------ Supplied records ------

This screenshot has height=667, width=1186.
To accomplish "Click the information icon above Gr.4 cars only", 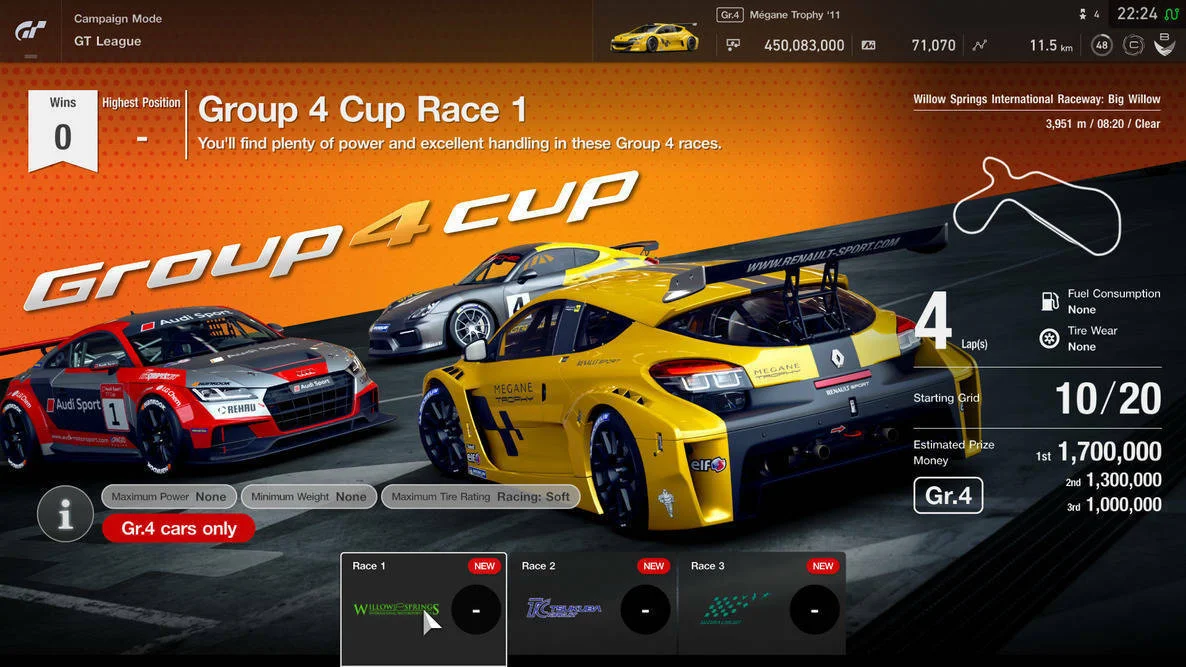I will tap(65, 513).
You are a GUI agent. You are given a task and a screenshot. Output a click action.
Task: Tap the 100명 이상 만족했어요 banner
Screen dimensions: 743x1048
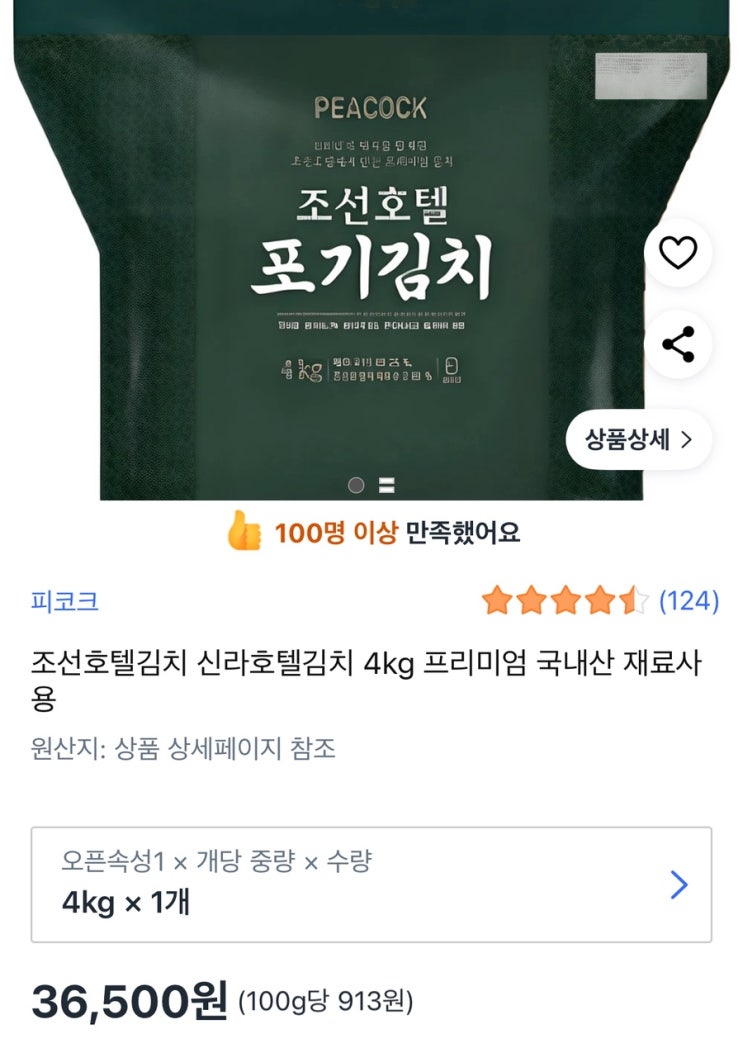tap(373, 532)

------
------ Supplied records ------

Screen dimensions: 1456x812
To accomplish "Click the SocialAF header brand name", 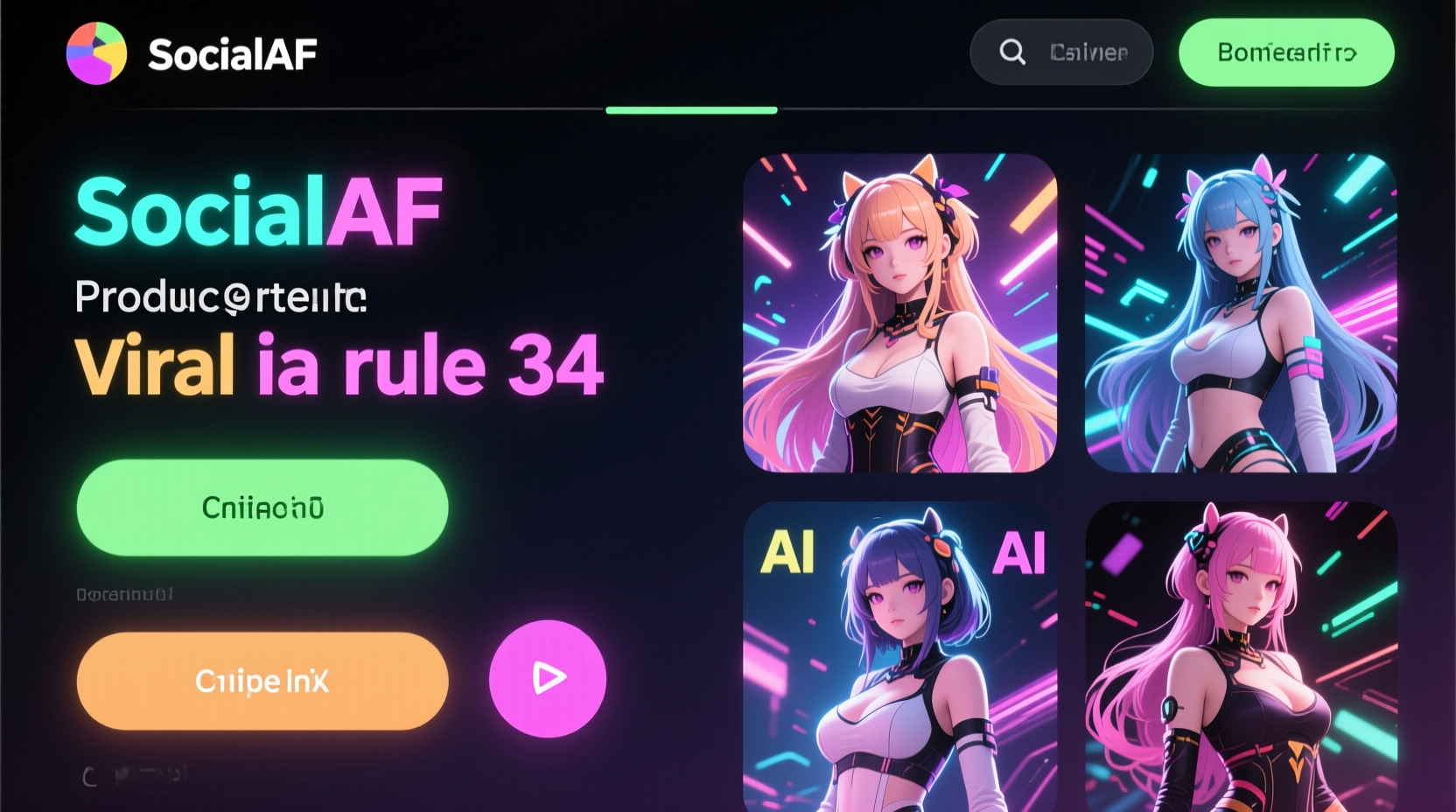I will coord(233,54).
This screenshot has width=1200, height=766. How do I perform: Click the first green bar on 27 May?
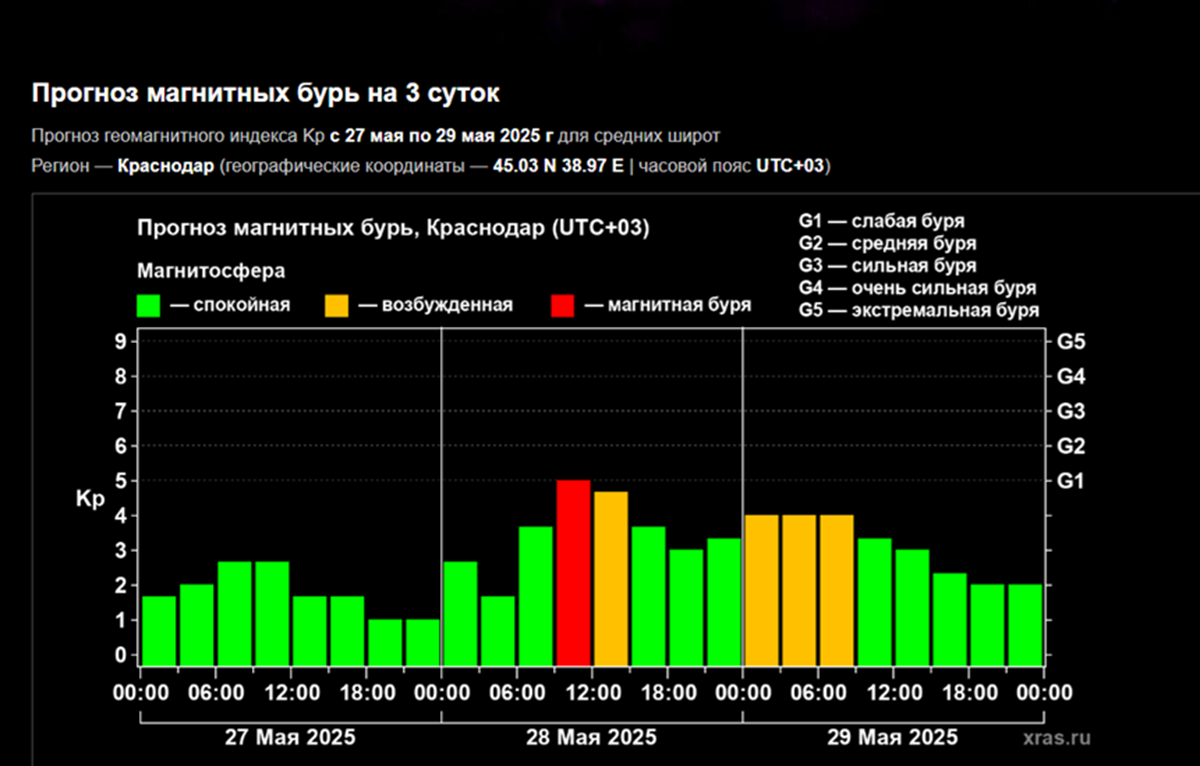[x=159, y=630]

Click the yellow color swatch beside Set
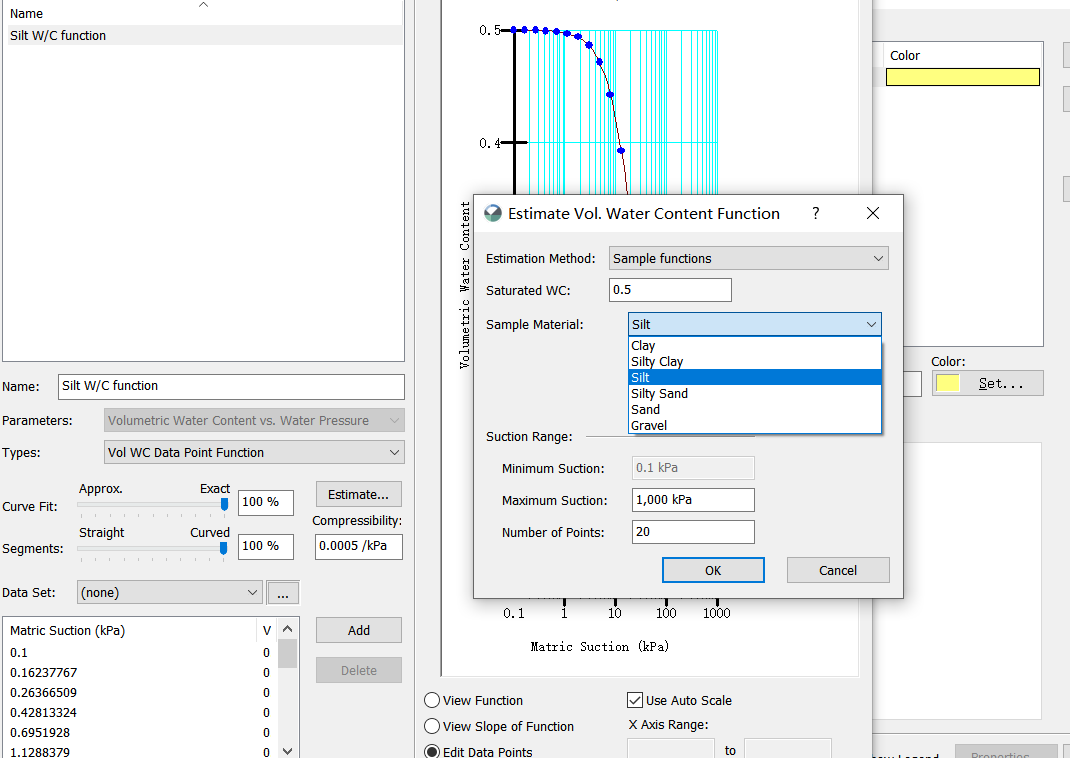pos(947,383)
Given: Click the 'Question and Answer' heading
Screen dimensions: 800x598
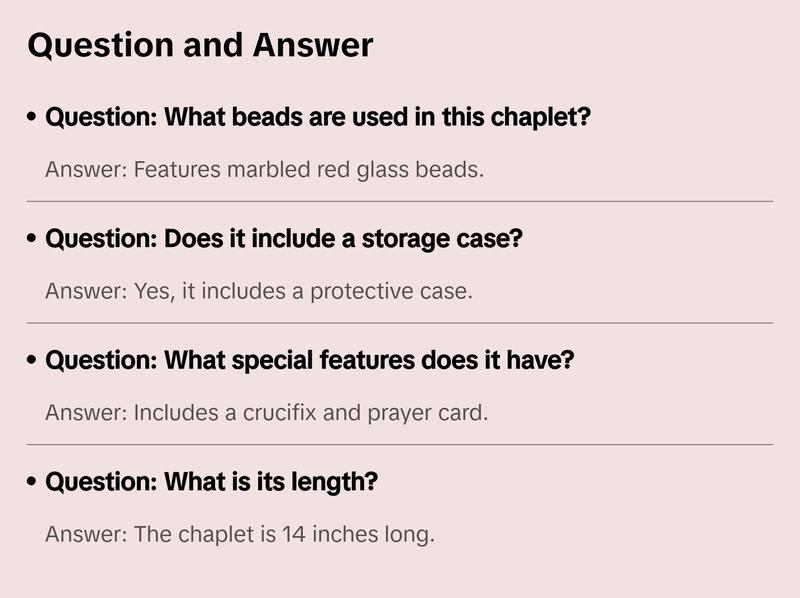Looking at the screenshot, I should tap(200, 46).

------

**Exercise aim**: Return the lines exactly as they appear, starting at the line that contains "Given: Click the" and ending at the line that contains "Looking at the", with both of those lines included. Leave the pictures out of your answer.

**Result of this task**:
Given: Click the 'Question and Answer' heading
Screen dimensions: 800x598
Looking at the screenshot, I should tap(200, 46).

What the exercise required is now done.